* [Work required]: Scan the lines below for "header"; report the number of lines that contain it, and only that.

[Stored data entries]
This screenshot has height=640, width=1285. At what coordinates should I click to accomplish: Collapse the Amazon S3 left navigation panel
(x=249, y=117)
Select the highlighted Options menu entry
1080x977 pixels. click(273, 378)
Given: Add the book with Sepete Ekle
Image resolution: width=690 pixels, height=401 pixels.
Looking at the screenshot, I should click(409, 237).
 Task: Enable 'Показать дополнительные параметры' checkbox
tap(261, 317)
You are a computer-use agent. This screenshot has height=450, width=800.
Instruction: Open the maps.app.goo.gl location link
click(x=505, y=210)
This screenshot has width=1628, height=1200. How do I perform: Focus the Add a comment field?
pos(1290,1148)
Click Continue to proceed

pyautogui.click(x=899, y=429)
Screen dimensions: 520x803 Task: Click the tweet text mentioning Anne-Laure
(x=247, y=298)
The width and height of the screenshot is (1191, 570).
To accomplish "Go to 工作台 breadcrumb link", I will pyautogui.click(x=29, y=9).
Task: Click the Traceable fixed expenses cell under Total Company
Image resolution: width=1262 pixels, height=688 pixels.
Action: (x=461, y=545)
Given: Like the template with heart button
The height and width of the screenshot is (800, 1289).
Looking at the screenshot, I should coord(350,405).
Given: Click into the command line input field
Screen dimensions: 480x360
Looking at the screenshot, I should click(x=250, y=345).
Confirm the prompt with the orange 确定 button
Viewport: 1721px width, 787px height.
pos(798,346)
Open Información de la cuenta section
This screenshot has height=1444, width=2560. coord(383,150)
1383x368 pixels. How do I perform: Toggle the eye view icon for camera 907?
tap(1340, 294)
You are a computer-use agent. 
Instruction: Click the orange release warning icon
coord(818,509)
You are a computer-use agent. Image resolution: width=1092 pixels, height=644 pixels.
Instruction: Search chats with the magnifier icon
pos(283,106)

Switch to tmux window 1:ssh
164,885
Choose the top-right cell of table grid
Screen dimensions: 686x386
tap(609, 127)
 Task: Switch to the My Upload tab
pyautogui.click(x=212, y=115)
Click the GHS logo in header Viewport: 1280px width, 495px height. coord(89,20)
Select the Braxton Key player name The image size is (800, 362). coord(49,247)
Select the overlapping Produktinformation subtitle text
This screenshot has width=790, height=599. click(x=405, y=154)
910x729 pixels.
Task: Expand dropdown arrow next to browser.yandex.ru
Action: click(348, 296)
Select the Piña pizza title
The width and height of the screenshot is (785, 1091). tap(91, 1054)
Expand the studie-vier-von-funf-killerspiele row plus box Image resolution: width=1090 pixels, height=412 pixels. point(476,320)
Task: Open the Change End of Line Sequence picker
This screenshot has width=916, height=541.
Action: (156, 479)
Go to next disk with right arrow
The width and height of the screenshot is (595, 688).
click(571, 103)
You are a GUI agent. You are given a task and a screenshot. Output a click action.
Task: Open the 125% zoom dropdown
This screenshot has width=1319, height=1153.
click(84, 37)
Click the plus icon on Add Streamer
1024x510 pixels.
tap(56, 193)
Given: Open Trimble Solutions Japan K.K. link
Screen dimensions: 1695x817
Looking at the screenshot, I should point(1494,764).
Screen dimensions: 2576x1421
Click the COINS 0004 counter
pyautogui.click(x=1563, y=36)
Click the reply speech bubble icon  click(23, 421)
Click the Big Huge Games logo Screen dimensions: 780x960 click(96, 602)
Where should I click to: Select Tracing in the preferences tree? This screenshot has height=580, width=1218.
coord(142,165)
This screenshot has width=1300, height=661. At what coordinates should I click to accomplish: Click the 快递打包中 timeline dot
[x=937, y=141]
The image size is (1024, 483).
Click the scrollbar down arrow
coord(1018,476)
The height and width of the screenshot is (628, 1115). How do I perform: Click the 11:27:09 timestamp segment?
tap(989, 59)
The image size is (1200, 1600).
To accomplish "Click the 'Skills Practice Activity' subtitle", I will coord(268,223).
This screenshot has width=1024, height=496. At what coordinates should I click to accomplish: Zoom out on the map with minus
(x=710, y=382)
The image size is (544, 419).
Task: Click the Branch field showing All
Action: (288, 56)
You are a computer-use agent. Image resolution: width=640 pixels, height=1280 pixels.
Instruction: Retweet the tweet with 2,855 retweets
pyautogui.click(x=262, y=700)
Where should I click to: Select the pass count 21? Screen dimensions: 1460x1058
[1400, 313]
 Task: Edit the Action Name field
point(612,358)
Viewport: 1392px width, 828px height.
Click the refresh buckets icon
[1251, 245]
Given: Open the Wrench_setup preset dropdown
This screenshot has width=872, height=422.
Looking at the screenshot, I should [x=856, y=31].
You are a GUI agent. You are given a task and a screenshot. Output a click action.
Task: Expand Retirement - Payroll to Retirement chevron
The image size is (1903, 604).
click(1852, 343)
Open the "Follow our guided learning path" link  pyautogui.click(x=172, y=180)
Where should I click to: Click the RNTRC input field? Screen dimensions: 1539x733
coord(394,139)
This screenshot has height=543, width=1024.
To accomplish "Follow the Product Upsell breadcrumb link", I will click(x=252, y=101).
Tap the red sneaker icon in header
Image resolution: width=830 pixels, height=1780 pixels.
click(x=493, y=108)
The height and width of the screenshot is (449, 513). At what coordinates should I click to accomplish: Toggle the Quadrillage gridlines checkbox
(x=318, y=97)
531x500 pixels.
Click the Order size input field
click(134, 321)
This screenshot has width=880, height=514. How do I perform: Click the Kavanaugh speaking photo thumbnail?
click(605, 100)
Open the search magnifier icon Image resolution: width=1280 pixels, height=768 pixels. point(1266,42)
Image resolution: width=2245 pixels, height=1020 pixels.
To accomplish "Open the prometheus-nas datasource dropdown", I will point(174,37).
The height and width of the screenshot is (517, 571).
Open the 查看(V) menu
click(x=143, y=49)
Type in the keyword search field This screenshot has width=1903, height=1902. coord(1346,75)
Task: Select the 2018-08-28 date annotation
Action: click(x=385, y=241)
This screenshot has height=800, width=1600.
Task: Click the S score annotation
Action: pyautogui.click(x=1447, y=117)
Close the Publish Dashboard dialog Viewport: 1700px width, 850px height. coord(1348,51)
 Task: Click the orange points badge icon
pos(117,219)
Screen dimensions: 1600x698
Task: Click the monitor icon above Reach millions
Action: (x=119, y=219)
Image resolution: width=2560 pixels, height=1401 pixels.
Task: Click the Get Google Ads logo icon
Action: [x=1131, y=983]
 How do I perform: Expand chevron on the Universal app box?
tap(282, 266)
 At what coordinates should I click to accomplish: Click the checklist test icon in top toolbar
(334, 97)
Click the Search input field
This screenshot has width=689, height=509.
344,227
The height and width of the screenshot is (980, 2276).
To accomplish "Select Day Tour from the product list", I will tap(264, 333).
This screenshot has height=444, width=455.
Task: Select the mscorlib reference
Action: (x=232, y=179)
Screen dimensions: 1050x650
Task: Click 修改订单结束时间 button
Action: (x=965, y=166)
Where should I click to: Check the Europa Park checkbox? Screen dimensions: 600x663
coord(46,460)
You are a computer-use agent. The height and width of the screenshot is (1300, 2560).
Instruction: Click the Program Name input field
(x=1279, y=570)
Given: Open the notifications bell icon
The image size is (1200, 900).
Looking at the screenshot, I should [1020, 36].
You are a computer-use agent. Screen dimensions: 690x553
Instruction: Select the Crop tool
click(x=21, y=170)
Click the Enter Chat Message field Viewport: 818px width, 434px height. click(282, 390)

* [Reply to the exercise]: 2